HeidelbergCement Bangladesh posted an unaudited net profit of BDT43.5m (US$0.513m) for the first quarter of 2020, against earnings of BDT193m in the 1Q19. The fall in profit is attributed to an increase in cost of goods sold, alongside increased warehousing, distribution, selling and administrative expenses.
The total revenue, however, increased to BDT3.82bn from BDT3.61bn. The cost of sales stood at BDT3.374bn.
It also reported a higher distribution cost of BDT114.4m against BDT89m in same period last year, while administrative expenses were higher at BDT156m compared to BDT140m in the corresponding period of last year. The financing cost also jumped to BDT49m from BDT25m.

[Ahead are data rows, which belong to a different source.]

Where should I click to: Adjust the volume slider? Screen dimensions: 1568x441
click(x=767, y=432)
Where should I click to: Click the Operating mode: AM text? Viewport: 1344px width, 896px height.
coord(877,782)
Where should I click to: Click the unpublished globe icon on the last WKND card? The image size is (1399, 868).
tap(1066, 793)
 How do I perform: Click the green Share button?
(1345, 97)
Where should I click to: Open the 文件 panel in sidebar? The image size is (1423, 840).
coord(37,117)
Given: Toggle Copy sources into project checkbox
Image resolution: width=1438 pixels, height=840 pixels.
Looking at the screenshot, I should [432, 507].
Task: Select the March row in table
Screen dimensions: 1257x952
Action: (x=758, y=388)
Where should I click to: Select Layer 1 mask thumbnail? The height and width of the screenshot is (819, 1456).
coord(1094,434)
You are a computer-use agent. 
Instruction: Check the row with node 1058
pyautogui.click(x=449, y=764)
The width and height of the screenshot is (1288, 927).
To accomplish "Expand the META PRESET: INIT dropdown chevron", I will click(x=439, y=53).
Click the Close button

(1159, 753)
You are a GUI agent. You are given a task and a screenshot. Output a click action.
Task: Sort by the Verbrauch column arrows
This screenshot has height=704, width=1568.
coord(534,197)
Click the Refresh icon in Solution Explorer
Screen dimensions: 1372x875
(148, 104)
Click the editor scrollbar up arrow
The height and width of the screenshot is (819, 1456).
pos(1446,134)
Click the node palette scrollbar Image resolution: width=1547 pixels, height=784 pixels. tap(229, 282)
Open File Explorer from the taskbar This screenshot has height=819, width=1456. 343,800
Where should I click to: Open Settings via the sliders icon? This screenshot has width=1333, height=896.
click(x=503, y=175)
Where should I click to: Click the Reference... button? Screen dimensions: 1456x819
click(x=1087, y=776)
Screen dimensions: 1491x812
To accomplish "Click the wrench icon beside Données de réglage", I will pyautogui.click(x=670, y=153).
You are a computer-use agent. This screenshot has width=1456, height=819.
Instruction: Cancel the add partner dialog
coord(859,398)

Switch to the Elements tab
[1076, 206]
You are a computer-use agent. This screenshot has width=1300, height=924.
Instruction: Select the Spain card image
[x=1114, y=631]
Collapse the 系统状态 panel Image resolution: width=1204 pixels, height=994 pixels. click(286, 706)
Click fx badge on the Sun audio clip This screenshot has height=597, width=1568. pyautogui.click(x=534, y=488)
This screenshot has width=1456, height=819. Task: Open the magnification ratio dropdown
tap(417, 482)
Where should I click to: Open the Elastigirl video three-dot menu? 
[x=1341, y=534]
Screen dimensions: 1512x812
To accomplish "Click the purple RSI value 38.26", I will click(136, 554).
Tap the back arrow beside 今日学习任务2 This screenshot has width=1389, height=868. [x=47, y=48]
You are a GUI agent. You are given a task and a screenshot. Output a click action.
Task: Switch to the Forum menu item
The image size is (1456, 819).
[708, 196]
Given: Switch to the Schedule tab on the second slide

The local industry has been pointing out that at the beginning of the current fiscal year, the government imposed a minimum of five per cent advance income tax on raw material imports for the cement industry. The tax, however, has been reduced to three per cent since 1 January, but has added additional cost to manufacturing.
According to HeidelbergCement Bangladesh's annual report last year, in October 2019, it established a third cement mill into operation at its Kanchpur plant, near Dhaka. In addition, it completed the acquisition of Emirates Cement, which operates a grinding plant, in December 2019. The total cement capacity of the company reached 3.6Mt in Bangladesh.